Since when do you have to agree with people to defend them from injustice?
We seem to live in a world where few people are prepared to say what other people are doing right, but almost everyone is ready to say what others are doing wrong.
The old formula for makeover shows was simple: 25% you have it wrong, 50% here is how to fix it, and 25% you are so much better now.
The new formula is different. Now it’s 80% you have it wrong, 15% here is how to fix it, and 5% you are so much better now. Producers have found that not everyone cares about the actual makeover or the happy ending, but the mass of people like to watch others screwing up, making mistakes, living out stress and cheap drama.
I was the anti-Jennifer during my time in the trans support community. Jennifer’s mode of operation was simple: if she could put you down, she felt like she put herself up. As long as she could tell you what you were doing wrong, she didn’t actually have to be concerned over what she was doing right.
For me, this is the hallmark of negative self identity, the idea that all you need to define yourself is a clear belief about how others are doing it wrong.
Your own identity becomes reactionary, becomes based on the fact you are not one of the assholes like them, rather than being based on pride in your own coherent, focused and integral choices. All you need is someone to look down on, someone to piss on, and you are good enough.
This negative identity is not a formula for leadership. Leaders have to show a good example, have to model best practices and have to encourage others to do better in order to make strong organizations or communities.
It is impossible to be someone’s ally, fighting for them, if your habit is to pick at other people, to point out where they are wrong, to identify where they are responsible for their own failures.
This comes up in many ways. Recently, there have been a rash of discussions about dress codes that seek to blame young women for their own sexual harassment and abuse because they don’t dress properly. By identifying what they are doing wrong we don’t have to do the hard work of making structural changes that foster respect and maturity.
You can always, always, always find some example of behaviour in others that is not perfect, choices that open someone in the target group to charges of faith. When we first seek for those examples, rather than seeking for our connection, rather than looking for the best in people, we become blamers, looking to fob off responsibility for standing up rather than taking the lead in finding better.
One of the key reasons I retired from internet discussion around 2000 was the understanding that people speaking up on the net rarely felt the need to find common ground, rarely worked to present possible shared ground and potential solutions. Instead, they felt their only obligation was to use any means necessary to demolish someone else’s position, use any tactic to “prove” someone else was wrong, believing that all they had to do was silence someone else to claim victory.
You have not converted someone just because you have silenced them, and you certainly have not built community or coalition by doing that either. Democracy only works when we focus on what we have in common, not when we strive to create polarization by focusing where we are different.
The only way to come together is to come together and coming together always requires that you are not first focused on putting others down, showing how they are wrong, so that you can feel more self-righteous. There is no humility in gloating, no compassion in judging, no humane empathy in rationalizing.
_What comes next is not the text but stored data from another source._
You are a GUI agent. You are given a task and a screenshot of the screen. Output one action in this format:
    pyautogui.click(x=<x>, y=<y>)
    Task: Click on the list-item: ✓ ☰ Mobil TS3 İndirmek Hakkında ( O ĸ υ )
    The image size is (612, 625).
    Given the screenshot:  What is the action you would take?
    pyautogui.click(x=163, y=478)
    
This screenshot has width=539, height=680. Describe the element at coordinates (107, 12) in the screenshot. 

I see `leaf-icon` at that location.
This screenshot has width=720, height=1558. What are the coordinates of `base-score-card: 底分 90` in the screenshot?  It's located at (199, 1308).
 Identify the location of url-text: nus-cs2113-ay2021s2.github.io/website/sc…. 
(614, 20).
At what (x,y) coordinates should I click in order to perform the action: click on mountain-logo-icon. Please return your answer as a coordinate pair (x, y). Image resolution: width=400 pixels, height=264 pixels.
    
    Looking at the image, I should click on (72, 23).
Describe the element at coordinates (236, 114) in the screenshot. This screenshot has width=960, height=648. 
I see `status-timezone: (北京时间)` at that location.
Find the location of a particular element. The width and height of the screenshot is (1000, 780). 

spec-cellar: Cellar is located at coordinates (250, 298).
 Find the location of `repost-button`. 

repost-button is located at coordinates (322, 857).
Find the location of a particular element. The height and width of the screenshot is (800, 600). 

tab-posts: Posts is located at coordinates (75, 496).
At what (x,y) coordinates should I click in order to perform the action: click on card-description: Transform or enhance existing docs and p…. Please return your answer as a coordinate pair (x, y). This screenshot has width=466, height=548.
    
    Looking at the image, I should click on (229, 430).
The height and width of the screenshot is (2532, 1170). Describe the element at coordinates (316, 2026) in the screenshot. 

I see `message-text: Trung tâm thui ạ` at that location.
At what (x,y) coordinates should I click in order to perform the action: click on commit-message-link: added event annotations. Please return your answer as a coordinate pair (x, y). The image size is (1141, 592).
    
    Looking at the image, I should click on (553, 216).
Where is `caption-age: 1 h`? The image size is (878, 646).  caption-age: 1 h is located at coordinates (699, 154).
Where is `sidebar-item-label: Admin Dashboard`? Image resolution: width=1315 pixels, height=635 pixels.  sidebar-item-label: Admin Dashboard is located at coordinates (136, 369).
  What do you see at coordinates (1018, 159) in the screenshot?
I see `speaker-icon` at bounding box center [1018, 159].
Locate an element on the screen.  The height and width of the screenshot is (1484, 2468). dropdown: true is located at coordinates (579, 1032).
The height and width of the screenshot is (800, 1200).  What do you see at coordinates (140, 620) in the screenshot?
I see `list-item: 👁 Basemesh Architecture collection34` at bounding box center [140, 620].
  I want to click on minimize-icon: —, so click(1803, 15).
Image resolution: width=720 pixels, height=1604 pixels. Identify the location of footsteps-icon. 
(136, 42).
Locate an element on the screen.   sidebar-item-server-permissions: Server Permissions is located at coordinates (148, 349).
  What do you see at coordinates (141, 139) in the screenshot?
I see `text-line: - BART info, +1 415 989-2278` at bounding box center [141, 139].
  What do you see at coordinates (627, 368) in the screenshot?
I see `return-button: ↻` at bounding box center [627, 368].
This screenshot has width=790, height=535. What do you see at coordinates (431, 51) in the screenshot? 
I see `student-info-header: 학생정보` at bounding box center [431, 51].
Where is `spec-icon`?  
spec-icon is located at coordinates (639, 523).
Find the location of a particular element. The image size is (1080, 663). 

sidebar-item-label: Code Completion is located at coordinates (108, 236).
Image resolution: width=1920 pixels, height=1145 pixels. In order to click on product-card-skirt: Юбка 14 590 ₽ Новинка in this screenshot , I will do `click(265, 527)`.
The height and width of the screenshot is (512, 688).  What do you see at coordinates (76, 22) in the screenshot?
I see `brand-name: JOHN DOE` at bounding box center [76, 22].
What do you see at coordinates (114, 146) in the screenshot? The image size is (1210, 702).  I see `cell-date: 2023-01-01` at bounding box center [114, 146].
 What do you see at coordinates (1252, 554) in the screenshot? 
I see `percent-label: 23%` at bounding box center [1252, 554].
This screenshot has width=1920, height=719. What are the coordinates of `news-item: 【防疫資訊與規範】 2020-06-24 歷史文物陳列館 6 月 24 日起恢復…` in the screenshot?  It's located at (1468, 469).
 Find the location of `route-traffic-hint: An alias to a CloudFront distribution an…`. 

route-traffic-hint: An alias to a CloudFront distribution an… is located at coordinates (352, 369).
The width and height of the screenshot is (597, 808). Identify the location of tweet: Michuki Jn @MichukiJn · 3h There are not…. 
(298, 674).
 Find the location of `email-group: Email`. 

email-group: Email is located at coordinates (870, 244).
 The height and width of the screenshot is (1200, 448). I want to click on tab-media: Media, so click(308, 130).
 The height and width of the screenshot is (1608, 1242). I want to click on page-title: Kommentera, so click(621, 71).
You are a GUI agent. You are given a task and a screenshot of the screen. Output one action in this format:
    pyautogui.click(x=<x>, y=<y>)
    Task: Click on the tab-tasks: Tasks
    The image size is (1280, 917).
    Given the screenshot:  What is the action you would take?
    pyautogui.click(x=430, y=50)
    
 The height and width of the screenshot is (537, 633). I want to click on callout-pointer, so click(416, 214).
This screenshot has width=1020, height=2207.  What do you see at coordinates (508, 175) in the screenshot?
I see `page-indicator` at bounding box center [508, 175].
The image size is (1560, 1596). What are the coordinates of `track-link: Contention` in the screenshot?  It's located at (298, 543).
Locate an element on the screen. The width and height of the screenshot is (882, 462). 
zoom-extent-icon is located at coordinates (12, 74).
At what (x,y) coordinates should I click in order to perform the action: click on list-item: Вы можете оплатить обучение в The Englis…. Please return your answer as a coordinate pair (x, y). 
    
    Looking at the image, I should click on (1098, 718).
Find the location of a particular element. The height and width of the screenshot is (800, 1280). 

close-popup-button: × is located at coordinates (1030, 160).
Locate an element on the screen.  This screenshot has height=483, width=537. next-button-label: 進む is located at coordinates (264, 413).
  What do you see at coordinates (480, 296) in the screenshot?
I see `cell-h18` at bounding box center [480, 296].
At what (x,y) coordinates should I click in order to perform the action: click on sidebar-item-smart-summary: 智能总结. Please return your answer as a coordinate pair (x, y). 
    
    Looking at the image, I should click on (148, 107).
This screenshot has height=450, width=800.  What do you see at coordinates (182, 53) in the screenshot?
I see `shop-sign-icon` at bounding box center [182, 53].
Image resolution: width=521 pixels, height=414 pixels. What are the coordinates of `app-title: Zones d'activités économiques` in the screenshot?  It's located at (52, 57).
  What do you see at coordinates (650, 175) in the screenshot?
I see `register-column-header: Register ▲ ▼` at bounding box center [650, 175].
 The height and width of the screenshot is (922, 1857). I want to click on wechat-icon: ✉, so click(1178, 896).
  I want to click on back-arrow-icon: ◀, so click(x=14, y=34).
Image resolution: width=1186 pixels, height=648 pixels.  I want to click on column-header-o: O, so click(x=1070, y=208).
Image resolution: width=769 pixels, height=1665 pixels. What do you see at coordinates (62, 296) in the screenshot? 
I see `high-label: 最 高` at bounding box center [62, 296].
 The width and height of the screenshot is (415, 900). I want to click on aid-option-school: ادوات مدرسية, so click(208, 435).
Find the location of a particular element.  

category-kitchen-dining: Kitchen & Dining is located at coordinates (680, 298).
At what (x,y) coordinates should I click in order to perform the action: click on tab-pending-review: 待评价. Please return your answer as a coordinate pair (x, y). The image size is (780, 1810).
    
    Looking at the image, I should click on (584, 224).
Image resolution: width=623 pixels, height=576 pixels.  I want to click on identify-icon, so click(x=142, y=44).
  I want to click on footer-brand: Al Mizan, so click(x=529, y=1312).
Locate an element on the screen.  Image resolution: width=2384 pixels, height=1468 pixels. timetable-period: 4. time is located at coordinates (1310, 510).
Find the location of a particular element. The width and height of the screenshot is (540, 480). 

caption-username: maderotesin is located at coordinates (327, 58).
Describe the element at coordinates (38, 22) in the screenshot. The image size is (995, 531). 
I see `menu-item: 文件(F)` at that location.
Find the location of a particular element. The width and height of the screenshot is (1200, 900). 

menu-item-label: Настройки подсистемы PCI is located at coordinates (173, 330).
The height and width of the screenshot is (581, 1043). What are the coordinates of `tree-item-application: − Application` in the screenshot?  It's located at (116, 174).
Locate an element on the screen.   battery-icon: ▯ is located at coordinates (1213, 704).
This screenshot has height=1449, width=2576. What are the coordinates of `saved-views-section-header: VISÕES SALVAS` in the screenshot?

There is only one human nature and we all share it. Every flaw you can point out in another is also a potential flaw in yourself. If the only technique you have to defend your choices is pointing a finger and saying “Well, look at them! They started it! They are the real baddies!” then you never take responsibility for both your human nature and your power to transcend it.
I know that this idea is hard to get across to people who believe that they can argue themselves out of any challenge. They believe that all they have to do is show a few good anecdotal examples, rattle off a few slogans and plump up their own obfuscation & rationalizations before smugly deciding that they have won the day again, proving that I just don’t understand their own superior arguments, the same ones that all the other people in their group have signed up to agree with.
The idea that life is a game of opposites, starting with winners and losers being the fundamental opposite, because winners are right and losers are wrong, is the first step in creating a polarized and dysfunctional society. Trying to prove yourself right by proving others to be wrong, choosing to take satisfaction in what you see as the obvious failings of others ignores the truth that we each struggle to grasp a shared reality bigger than any one of us can understand alone.
The only way to come to balance is to come past pairs of opposites. The habit of judging where others are wrong and taking any kind of delight that we are somehow better than they are because we can see their messy, myopic humanity, is hubris that stops us from really being able to connect with others and make change in the world.
Since when did you have to agree with people to protect them from injustice? Do not allow to be done onto others that which would be hateful to you; that is the golden rule of social responsibility.
Or would you rather just explain why they are wrong and why they brought this shit down onto themselves?